Es wurde hier ja schon viel geschrieben, dass Regietheater sehr mies ist. Aber gerade der Anfänger weiß vielleicht nicht immer sofort, ob es sich in einer konkreten Aufführung um Regietheater handelt oder "normal". Ich versuche mal, dies durch ein paar exemplarische Szenen der Opernliteratur einfach und anschaulich zu verdeutlichen, sodass auch jeder Anfänger bei einem Opernbesuch sodort weiß, ob er klatschen oder "Buh-buh" rufen soll. Ich denke, dass die Verunsicherung ob dieser Frage nicht sein muss. Vielleicht fallen dem Einen oder Anderen Spezialisten ja auch ein paar Beispiele eindeutiger Regietheatermerkmale ein, die er hier lehrreich vorstellt.
Ich beginne mit Richard Wagners "Das Rheingold", direkt die erste Szene.
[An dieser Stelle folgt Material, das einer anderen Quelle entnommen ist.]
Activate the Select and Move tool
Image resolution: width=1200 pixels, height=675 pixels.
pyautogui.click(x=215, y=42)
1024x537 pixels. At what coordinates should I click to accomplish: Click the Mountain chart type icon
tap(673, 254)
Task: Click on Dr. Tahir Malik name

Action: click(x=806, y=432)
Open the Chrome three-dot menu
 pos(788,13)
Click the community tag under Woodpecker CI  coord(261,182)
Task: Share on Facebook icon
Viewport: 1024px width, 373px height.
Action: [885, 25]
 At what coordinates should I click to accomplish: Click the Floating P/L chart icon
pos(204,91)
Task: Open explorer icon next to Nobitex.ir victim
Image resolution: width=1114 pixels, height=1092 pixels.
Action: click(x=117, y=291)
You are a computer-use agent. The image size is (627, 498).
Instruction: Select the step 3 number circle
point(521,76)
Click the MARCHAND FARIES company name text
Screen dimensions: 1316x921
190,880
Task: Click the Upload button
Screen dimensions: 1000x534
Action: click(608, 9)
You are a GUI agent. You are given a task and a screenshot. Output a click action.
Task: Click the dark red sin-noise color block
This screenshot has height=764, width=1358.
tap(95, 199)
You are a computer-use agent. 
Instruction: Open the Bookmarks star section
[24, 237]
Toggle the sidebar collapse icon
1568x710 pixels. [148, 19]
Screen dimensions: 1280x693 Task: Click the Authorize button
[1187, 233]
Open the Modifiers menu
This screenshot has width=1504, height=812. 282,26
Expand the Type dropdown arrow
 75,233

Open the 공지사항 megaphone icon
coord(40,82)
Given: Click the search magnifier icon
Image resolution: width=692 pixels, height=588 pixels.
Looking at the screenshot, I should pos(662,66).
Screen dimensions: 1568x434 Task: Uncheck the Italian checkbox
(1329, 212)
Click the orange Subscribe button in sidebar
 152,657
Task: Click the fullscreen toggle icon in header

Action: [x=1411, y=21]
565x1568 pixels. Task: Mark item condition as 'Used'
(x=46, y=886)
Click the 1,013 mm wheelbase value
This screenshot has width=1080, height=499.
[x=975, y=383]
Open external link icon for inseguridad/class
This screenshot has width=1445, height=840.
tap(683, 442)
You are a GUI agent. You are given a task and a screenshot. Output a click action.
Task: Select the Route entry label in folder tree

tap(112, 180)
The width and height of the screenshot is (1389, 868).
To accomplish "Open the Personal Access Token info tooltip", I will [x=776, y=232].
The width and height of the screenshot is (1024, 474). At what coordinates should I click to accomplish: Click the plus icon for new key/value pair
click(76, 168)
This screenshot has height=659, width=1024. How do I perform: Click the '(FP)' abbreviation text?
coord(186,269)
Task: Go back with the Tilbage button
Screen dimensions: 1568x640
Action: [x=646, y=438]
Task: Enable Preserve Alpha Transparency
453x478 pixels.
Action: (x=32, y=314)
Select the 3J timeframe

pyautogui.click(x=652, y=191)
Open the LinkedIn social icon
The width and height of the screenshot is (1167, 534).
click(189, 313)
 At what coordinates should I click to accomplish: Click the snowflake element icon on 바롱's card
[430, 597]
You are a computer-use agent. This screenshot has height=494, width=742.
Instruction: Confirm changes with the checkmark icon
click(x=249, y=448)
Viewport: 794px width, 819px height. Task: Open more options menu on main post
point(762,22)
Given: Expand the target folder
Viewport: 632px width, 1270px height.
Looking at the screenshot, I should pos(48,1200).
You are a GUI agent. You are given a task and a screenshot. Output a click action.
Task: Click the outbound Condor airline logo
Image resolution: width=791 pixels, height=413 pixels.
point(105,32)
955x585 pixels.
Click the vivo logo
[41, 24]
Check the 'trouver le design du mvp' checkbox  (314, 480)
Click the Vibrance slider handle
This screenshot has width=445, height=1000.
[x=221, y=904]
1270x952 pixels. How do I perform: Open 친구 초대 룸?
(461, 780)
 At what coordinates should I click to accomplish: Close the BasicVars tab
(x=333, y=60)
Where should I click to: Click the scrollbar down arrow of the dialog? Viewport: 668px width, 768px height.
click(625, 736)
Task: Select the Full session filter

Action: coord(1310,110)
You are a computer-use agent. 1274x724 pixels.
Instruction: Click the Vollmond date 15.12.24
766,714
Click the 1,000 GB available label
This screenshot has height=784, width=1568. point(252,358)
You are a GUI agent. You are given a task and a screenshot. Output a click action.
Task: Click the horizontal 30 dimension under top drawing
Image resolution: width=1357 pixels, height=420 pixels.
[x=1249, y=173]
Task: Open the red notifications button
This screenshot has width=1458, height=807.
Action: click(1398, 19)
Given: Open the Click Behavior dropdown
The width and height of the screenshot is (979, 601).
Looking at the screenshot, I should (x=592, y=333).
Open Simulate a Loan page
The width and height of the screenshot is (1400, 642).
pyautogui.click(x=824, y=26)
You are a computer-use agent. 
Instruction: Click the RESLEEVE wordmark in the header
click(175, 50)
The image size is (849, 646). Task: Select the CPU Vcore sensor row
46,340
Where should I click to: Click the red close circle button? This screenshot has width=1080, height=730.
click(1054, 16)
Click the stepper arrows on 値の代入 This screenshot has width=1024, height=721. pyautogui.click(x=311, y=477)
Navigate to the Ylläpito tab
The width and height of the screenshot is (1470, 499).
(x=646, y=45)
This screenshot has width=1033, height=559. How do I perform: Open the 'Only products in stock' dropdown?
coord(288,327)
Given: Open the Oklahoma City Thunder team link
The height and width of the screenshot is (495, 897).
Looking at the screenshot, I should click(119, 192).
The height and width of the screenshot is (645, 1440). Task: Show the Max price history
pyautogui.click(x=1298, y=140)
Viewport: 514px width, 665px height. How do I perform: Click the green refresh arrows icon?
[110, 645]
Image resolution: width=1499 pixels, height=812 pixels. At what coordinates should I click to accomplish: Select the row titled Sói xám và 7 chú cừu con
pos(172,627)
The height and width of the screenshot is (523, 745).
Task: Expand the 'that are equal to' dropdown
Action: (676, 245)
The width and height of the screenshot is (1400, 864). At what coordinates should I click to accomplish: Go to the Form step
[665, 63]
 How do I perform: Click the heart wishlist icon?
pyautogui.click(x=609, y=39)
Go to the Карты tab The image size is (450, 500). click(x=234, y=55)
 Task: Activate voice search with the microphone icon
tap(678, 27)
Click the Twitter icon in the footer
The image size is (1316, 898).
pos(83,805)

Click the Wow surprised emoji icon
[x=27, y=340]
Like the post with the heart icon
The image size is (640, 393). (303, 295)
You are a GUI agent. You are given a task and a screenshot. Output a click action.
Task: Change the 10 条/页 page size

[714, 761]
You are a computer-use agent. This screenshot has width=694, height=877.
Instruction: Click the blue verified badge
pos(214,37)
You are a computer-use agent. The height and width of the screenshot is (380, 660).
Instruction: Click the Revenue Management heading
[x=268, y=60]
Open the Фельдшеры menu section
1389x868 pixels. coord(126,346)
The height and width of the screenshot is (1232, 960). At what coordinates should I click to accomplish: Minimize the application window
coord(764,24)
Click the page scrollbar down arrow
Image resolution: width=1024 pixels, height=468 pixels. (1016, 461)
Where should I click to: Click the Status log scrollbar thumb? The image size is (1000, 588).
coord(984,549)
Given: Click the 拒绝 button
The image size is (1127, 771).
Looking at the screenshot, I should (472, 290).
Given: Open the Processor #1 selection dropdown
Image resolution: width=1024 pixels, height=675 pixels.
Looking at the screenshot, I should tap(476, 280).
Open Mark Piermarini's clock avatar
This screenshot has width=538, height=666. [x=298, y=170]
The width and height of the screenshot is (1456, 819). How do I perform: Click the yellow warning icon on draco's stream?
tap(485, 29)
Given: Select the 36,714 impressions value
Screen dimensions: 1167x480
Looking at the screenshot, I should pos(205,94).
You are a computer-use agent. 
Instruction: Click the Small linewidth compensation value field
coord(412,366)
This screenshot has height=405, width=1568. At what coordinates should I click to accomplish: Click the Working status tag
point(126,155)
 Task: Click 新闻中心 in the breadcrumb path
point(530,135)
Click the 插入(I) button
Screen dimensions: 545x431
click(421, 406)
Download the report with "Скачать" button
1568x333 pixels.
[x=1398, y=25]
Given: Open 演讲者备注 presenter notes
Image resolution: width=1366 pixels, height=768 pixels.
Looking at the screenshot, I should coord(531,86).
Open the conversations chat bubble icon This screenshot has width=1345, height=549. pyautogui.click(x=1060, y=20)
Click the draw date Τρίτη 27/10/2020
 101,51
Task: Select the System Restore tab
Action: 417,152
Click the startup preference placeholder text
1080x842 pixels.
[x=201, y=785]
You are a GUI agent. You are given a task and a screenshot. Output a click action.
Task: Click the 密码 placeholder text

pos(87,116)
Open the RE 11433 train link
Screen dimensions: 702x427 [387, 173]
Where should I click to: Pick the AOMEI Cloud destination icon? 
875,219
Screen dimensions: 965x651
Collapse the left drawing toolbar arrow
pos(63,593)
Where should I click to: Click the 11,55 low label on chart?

Anweisung des Komponisten:
(Auf dem Grund des Rheines. Woglinde, Wellgunde, Flosshilde ...walle zur Wiege! Wagalaweia! Wallala weiala weia!..."
Wie ich meine, kann man bei genauem Hinschauen leicht erahnen, dass es sich hier zumindest um eine geringe verfälschende Umsetzung der beabsichtigten Vorgaben handelt, die beim Publikumbesucher ein Gerichtserröten wie auch zumindest dreimaliges "Buh-buh" durchaus rechtfertigt. Warum?
1. Sofort ins Auge tritt die Anzahl der Singenden. Woglinde, Wellgunde und Flosshilde sind, wie im Libretto vorgesehen, eindeutig 3, in der Szene unseres Beispiels singen aber 7.
2. Laut Anweisung handelt es sich um Rheintöchter. Auf dem Bild sehen wir jedoch allesamt Burschen, zumindest sollen sie zweifelsfrei durch die Kleidung männliche Charaktere darstellen. Töchter können aber nicht männlich sein.
3. Nach Wagner sollen die Rheintöchter im Rhein schwimmen. Wir sehen jedoch kein Wasser, außerdem haben die Darsteller Schuhe an und stehen auf dem Boden.
Wer länger sucht, wird noch mehr Anhaltspunkte für falsche Umsetzungen der Librettoangaben finden, für den Anfang will ich es jedoch bei den am schnellsten ins Auge stechenden Fälschungen belassen und hoffe, dass dem neugierigen Opernnovizen jetzt schon etwas klarer wird, wie man Regietheater erkennen kann. Regietheater gibt es übrigens nicht nur bei Wagner, sondern auch bei Komponisten wie Strauss oder gar Mozart. Dafür werden sich demnächst auch noch Beispiele finden lassen.